As we see in Florida and other places around the country, many parents and educators express concern about the amount of time spent on testing in our public schools.
This issue is important and ostensibly widespread, even though the details are specific to local school district policies. We need to examine this issue carefully in order do everything in our power to protect invaluable instructional time, encourage deeper learning and keep an eye on student stress levels.
There are two important things we often overlook when we talk about testing. The first is the critical need for reliable measures that allow us to understand how we are meeting the needs of all students—from English language learners to high achievers to children from low-income families. That insight should inform how we support individual students, classrooms, schools, districts and beyond as we work to realize an equitable educational system.
Secondly, in the midst of these efforts to examine testing, we must recognize and call attention to the fact that not all tests are created equal. Any teacher can tell you that a classroom quiz or quarterly benchmark test serves a much different purpose than a state-mandated end of year exam. Many tests, when used effectively by teachers with the training to implement them and use the resulting data are an integral part of the learning process.
Too often, we lump all tests into the “testing” bucket – ignoring the fact that assessments are not a monolith. Tests are multidimensional and multipurpose. Tests should work for, and not against, student learning.
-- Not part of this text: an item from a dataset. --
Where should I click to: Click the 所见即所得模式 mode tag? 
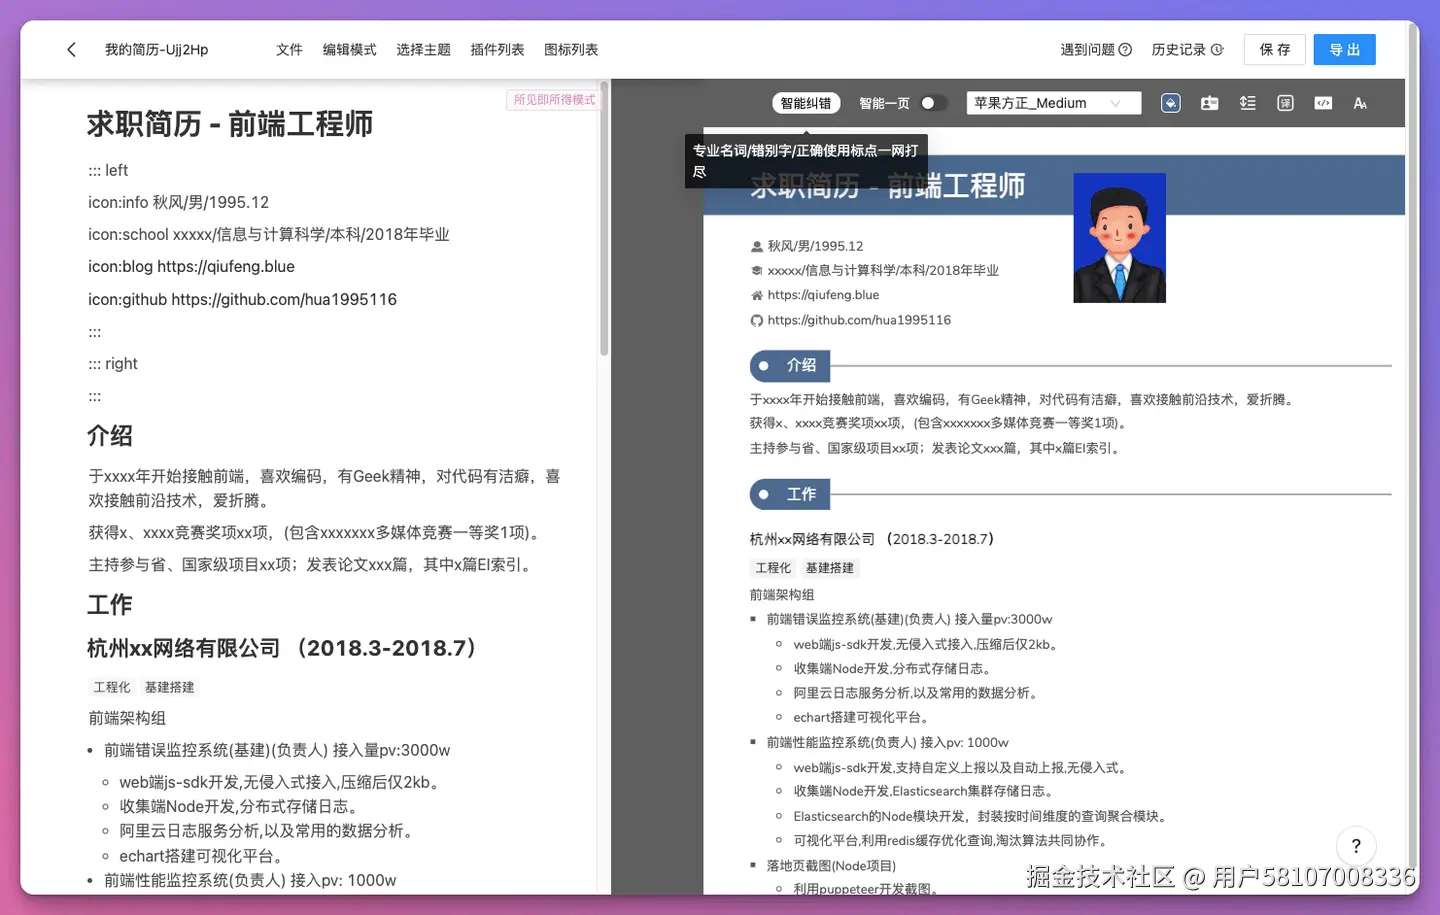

Conflation about the different types and uses of assessment increases the likelihood that we’ll lose information critical to effective instruction without a more thoughtful examination of the resources at hand.
“Testing in all its permutations, subtle and otherwise, convinces the brain that the knowledge is useful, and important,” writes Benedict Carey, author of “How We Learn: The Surprising Truth About When, Where, and Why It Happens.” Carey is also a science reporter for The New York Times, and in this article, he explores how testing itself can reinforce and build knowledge, suggesting that assessing in multiple ways over the course of the school year can set the stage for deeper learning.
By looking comprehensively at a school district or state’s system of assessments, as conversations like those in Florida have encouraged all of us to do, we can move towards a greater balance between essential accountability measures and a balanced set of resources and tests to help teachers more effectively work to advance every student’s learning.